*Data extract*

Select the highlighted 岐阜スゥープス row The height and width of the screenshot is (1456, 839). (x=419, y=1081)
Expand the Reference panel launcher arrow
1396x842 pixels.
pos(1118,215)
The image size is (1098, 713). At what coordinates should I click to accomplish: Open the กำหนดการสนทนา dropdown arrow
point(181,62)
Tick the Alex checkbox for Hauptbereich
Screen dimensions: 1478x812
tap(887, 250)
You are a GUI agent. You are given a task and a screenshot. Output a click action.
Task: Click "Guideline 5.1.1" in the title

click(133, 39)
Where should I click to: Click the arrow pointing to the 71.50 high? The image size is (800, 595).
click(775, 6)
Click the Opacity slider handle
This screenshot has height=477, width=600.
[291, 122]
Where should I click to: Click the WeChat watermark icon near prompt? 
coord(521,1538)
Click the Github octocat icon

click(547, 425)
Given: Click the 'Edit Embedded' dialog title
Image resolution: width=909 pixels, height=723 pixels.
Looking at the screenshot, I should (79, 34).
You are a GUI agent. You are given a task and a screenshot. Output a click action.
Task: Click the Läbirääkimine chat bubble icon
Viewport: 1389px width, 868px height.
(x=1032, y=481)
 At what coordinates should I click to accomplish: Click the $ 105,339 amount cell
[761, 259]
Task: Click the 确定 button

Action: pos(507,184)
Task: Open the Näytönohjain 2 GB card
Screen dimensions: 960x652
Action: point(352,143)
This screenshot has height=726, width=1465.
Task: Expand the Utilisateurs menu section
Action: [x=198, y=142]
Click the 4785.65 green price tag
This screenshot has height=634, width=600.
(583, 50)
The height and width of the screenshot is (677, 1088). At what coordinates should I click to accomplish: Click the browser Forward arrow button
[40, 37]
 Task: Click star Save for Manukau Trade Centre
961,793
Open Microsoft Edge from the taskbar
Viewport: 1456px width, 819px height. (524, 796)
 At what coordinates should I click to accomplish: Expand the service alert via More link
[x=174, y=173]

*Directions*
Rewrite the rows above, substituting "chevron" for every "arrow" and leaving everything else unchanged.

*The result*
Select the highlighted 岐阜スゥープス row The height and width of the screenshot is (1456, 839). (x=419, y=1081)
Expand the Reference panel launcher chevron
1396x842 pixels.
pos(1118,215)
The image size is (1098, 713). At what coordinates should I click to accomplish: Open the กำหนดการสนทนา dropdown chevron
point(181,62)
Tick the Alex checkbox for Hauptbereich
Screen dimensions: 1478x812
tap(887, 250)
You are a GUI agent. You are given a task and a screenshot. Output a click action.
Task: Click "Guideline 5.1.1" in the title

click(133, 39)
Where should I click to: Click the chevron pointing to the 71.50 high? The image size is (800, 595).
click(775, 6)
Click the Opacity slider handle
This screenshot has height=477, width=600.
[291, 122]
Where should I click to: Click the WeChat watermark icon near prompt? 
coord(521,1538)
Click the Github octocat icon

click(547, 425)
Given: Click the 'Edit Embedded' dialog title
Image resolution: width=909 pixels, height=723 pixels.
Looking at the screenshot, I should (79, 34).
You are a GUI agent. You are given a task and a screenshot. Output a click action.
Task: Click the Läbirääkimine chat bubble icon
Viewport: 1389px width, 868px height.
(x=1032, y=481)
 At what coordinates should I click to accomplish: Click the $ 105,339 amount cell
[761, 259]
Task: Click the 确定 button

Action: pos(507,184)
Task: Open the Näytönohjain 2 GB card
Screen dimensions: 960x652
Action: point(352,143)
This screenshot has height=726, width=1465.
Task: Expand the Utilisateurs menu section
Action: [x=198, y=142]
Click the 4785.65 green price tag
This screenshot has height=634, width=600.
(583, 50)
The height and width of the screenshot is (677, 1088). At what coordinates should I click to accomplish: Click the browser Forward chevron button
[40, 37]
 Task: Click star Save for Manukau Trade Centre
961,793
Open Microsoft Edge from the taskbar
Viewport: 1456px width, 819px height. (524, 796)
 At what coordinates should I click to accomplish: Expand the service alert via More link
[x=174, y=173]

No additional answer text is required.